[start RECORDS PROVIDED]

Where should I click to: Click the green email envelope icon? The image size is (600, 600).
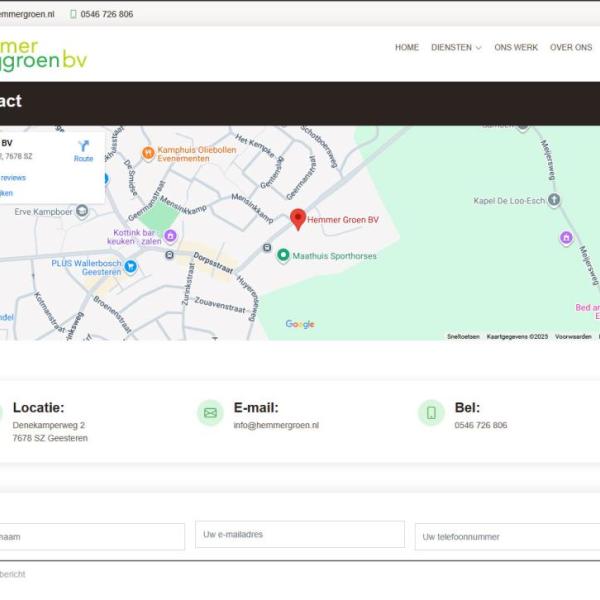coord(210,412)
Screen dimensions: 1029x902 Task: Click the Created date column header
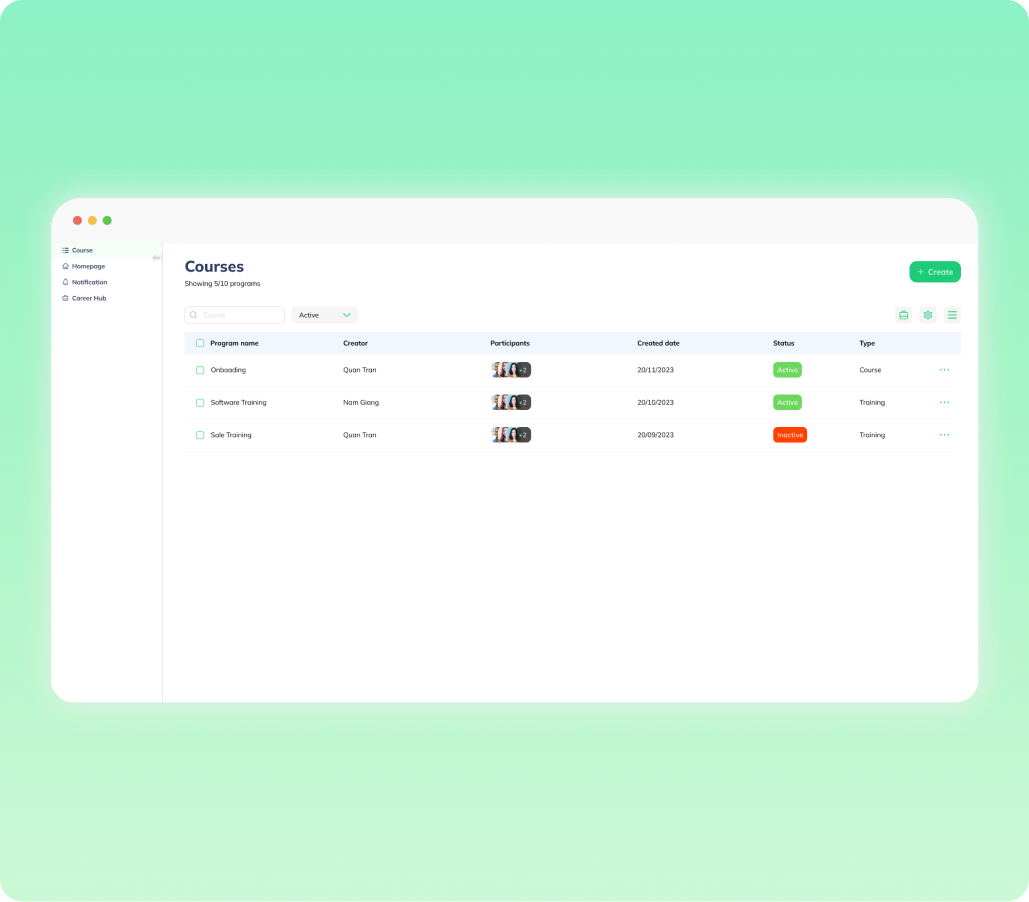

[end RECORDS PROVIDED]
[start RECORDS PROVIDED]

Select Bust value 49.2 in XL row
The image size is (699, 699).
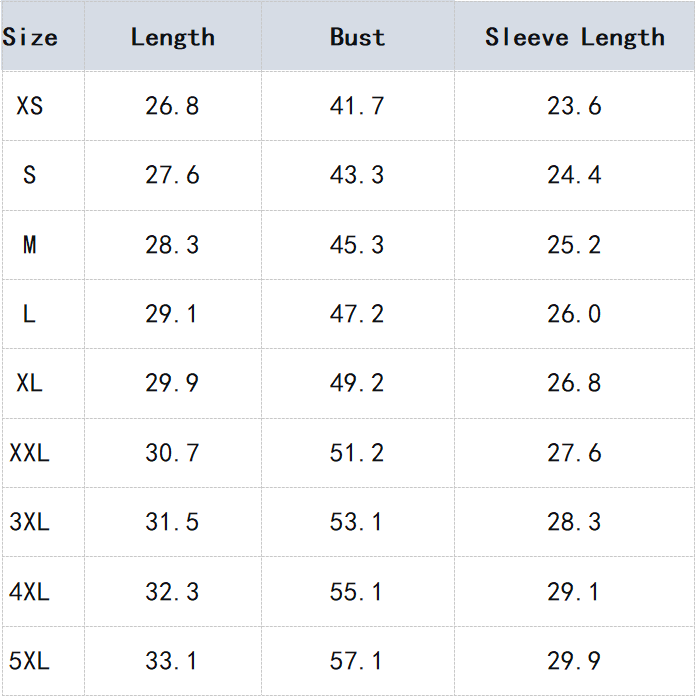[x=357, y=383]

[end RECORDS PROVIDED]
[start RECORDS PROVIDED]

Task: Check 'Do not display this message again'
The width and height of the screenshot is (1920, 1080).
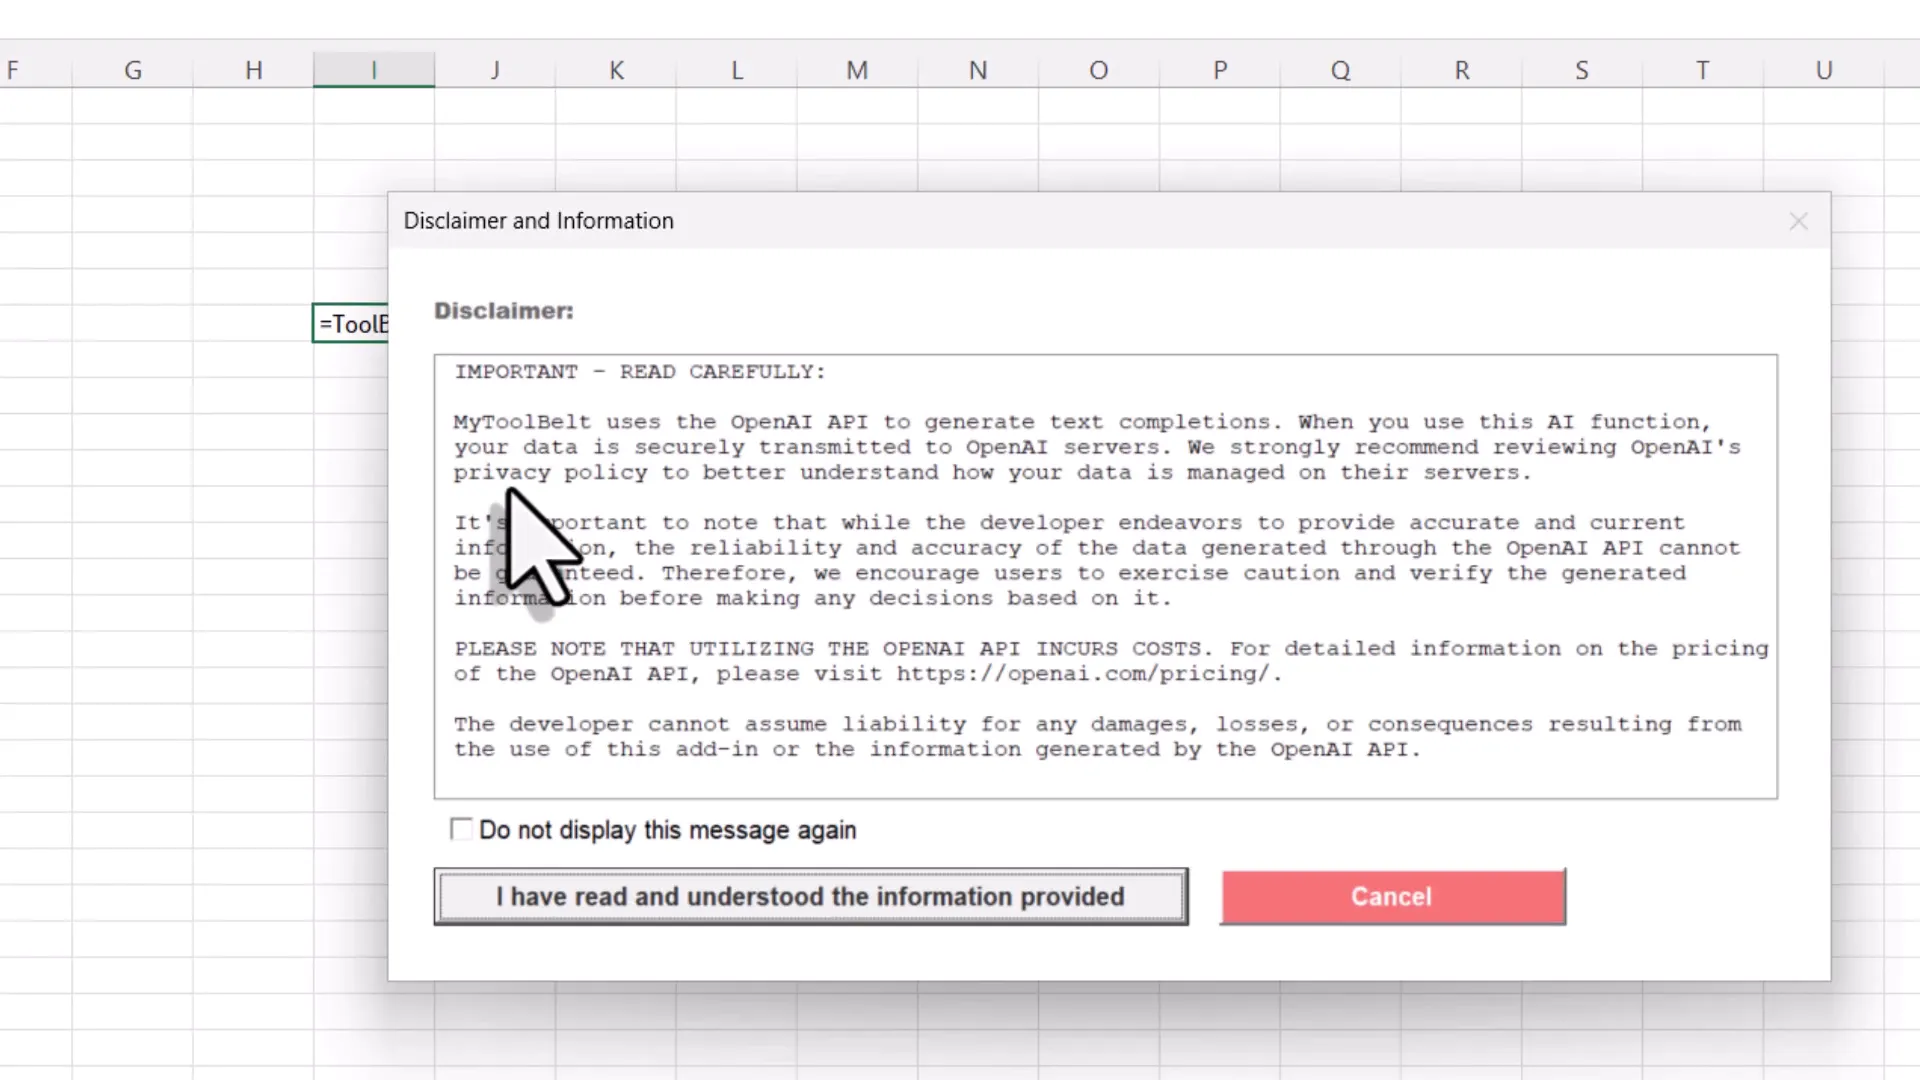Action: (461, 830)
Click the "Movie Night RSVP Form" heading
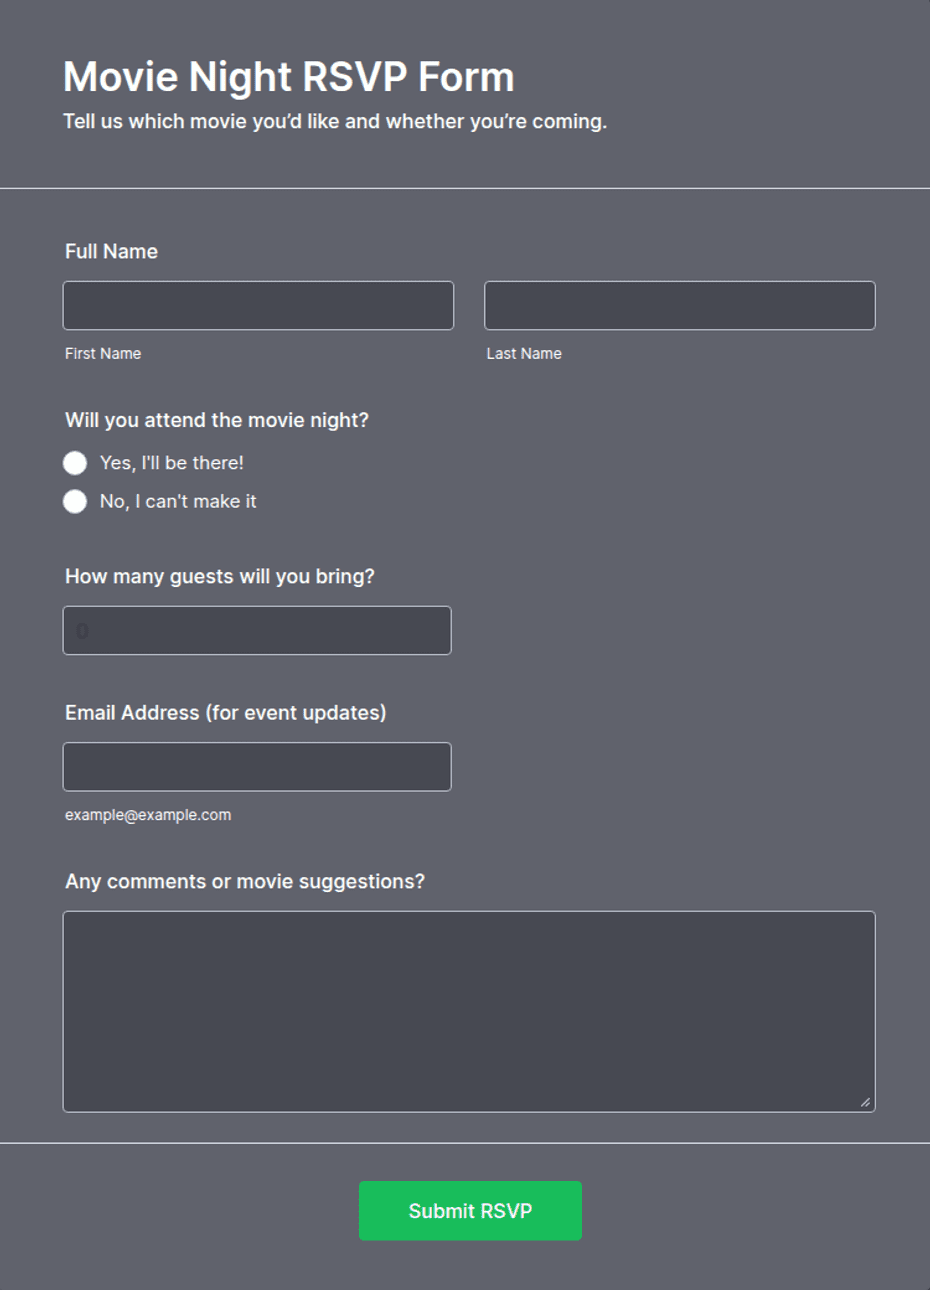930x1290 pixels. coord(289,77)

[end RECORDS PROVIDED]

### REQUIRED TASK
Copy out the stretch of the entries above from the line containing "Where should I" through the line containing "Screen dimensions: 1029x902", keeping every line unchanged. Don't include the pictures.

### THE COMPLETED TASK
Where should I click to: Click the green email envelope icon? The image size is (600, 600).
coord(210,412)
Screen dimensions: 1029x902 Task: Click the Created date column header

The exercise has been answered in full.